L’objectif de sa structure à l’horizon 2011 est de pouvoir couvrir 20% de la demande du marché de la sous région Afrique Centrale. Pour y arriver, il entend produire 60 des 360 gammes de produits aujourd’hui importés.
Guy-Bertrand Njambong, notre 3ème intervenant, a choisi de nous parler d’un problème sérieux qui mine cette industrie en Afrique. Il s’agit des filières de « pharmacie gazon » qui proposent des produits médicamentaires de très mauvaise qualité aux populations. On a donc observé des populations mourir sur l’étendue du continent après consommation des produits toxiques fabriqués localement selon des processus non conformes aux normes internationales.
Pour résoudre ce problème, il appelle à une fédération des efforts individuels en vue de créer des laboratoires et structures assurant le contrôle de la qualité des produits pharmaceutiques, pas seulement au sein des pays du continent, mais aussi sous régional ou régional. Il exhorte également à la création d’un cadre réglementaire destiné à limiter la circulation des médicaments de mauvaise qualité.

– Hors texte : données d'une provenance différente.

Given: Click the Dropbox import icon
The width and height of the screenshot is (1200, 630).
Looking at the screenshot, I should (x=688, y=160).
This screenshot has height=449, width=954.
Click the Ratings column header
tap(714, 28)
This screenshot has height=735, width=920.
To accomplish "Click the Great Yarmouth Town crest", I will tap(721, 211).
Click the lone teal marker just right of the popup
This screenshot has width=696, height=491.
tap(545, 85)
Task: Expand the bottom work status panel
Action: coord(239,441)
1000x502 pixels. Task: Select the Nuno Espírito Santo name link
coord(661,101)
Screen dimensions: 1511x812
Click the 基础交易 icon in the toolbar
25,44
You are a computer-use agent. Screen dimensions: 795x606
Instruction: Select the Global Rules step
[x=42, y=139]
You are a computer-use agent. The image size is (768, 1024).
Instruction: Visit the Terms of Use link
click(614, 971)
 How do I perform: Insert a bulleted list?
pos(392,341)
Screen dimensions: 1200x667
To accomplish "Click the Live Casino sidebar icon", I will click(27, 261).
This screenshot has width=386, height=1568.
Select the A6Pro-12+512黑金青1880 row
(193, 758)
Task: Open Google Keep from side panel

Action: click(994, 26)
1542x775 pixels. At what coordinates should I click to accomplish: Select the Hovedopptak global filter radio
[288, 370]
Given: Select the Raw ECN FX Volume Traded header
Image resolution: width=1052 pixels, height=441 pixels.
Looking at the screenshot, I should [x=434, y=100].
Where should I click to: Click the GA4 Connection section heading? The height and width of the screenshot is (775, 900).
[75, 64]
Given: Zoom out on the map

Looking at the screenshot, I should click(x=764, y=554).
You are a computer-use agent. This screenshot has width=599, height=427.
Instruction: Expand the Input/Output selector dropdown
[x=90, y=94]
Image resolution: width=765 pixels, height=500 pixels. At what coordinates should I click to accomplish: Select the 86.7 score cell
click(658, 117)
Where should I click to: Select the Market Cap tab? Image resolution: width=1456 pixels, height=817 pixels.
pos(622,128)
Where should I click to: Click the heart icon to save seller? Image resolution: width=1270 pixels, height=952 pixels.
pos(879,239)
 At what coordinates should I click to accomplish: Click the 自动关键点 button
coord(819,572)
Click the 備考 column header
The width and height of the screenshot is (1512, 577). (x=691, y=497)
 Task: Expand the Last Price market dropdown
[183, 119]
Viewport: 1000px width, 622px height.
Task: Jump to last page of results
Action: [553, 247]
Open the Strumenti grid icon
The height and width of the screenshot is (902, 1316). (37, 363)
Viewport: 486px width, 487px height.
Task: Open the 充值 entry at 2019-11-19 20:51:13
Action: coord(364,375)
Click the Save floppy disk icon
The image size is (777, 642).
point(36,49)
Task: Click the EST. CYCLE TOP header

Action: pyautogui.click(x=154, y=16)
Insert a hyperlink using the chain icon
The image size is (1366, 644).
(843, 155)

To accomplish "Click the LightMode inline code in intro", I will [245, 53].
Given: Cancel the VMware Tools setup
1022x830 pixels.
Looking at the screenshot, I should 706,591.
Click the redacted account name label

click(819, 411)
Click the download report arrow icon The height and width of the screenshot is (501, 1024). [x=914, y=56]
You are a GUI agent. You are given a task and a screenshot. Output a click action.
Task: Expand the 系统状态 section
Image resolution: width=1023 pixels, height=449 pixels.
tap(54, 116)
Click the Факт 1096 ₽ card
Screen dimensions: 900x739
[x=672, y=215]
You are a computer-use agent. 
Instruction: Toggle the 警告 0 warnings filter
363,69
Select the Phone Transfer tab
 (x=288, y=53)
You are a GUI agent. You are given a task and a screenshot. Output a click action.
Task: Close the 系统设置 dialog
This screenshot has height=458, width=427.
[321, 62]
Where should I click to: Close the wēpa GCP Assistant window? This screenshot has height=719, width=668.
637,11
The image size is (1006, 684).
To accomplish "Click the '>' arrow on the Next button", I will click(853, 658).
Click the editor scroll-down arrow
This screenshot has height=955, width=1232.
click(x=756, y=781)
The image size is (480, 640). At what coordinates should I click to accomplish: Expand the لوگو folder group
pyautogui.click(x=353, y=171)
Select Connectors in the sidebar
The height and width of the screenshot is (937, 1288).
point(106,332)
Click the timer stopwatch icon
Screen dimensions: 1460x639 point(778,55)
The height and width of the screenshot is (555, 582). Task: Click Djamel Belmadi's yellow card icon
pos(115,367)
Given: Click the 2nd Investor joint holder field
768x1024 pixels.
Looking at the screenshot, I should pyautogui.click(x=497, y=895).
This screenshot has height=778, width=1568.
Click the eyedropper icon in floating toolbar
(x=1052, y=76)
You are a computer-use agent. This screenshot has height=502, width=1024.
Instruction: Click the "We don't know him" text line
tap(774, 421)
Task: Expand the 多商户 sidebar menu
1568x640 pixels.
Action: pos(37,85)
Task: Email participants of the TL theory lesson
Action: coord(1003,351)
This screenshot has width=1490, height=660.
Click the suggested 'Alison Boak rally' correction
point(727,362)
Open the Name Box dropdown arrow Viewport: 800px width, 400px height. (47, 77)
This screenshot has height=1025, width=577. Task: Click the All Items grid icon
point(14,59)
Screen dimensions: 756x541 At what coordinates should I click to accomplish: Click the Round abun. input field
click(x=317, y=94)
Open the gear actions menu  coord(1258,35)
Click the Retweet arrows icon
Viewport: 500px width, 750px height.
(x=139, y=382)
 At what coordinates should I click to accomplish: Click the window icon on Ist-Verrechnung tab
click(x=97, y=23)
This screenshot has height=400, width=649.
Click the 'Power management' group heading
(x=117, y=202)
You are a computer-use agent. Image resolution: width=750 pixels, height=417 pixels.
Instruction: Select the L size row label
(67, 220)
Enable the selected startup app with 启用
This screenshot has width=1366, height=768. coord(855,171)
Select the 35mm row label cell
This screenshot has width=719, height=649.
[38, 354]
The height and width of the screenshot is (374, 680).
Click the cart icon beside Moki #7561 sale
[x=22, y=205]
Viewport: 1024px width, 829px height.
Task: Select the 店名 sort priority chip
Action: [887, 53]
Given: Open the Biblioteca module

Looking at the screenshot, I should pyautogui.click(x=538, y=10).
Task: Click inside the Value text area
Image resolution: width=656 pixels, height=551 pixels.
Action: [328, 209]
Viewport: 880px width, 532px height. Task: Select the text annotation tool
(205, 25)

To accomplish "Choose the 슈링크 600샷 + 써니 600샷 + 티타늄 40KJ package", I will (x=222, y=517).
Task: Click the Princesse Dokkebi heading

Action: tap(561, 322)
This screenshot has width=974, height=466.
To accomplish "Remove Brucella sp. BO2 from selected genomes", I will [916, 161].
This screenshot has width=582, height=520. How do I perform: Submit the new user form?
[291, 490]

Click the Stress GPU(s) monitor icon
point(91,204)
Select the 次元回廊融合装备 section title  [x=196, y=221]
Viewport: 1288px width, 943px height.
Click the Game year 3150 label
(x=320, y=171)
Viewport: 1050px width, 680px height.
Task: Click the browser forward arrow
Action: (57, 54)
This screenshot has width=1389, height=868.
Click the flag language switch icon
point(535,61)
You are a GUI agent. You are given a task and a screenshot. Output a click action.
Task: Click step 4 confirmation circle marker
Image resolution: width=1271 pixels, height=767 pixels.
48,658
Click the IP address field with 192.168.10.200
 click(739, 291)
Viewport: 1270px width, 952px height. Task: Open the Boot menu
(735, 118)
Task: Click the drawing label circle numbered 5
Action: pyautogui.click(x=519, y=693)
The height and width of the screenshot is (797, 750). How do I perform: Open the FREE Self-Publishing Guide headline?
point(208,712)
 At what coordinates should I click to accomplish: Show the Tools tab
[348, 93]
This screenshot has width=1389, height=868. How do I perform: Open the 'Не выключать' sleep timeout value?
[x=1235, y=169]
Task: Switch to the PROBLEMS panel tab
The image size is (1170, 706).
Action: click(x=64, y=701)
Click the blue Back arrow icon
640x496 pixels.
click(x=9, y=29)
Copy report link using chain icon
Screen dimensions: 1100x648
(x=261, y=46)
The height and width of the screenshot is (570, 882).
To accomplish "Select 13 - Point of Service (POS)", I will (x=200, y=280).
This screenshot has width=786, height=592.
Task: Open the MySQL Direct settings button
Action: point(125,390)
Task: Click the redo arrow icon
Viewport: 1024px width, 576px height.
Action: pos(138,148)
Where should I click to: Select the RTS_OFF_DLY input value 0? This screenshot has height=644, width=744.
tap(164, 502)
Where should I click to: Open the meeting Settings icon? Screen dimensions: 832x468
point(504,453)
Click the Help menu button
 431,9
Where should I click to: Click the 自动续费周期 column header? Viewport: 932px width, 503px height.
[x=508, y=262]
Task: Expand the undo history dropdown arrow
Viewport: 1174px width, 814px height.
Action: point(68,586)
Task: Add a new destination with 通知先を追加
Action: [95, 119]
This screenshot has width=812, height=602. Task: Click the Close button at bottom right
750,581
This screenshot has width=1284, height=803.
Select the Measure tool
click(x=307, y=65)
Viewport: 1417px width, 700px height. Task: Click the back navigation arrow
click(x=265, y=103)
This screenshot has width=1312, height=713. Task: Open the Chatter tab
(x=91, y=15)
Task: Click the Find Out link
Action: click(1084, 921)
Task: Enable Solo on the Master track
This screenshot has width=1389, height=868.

Il a également présenté les spécificités des pays comme l’Algérie et le Maroc où des efforts au niveau des politiques nationales sont faits pour favoriser la création et le développement d’unités de production au niveau local. Au Maroc, la valeur ajoutée produite dans le pays a connu une telle croissance qu’aujourd’hui ils offrent des produits de qualité internationale et commencent à exporter leurs produits dans les pays environnants. Ils y sont parvenus en s’approvisionnant en Asie principalement à des coûts plus faibles que ceux pratiqués en Europe ou aux Etats Unis.
Lors de la série des questions réponses, nos intervenants ont précisé certains aspects de leurs présentations mais nous pouvons retenir deux importants points :
- L’énorme potentiel de croissance de l’industrie pharmaceutique en Afrique est dû à une certaine pérennité des produits pharmaceutiques (« quand un médicament est bon aujourd’hui, il le sera aussi demain ») et aussi à une meilleure accessibilité à la production de médicaments génériques dont les coûts sont bien moindres par rapport aux médicaments encore sous licences.
- La nécessité de mise sur pied de politiques gouvernementales visant à créer un environnement des affaires favorisant la création et le développement de structures pérennes dans ce secteur. Mais aussi, la pratique de mesures protectionnistes en vue de protéger les opérateurs locaux face aux opérateurs globaux.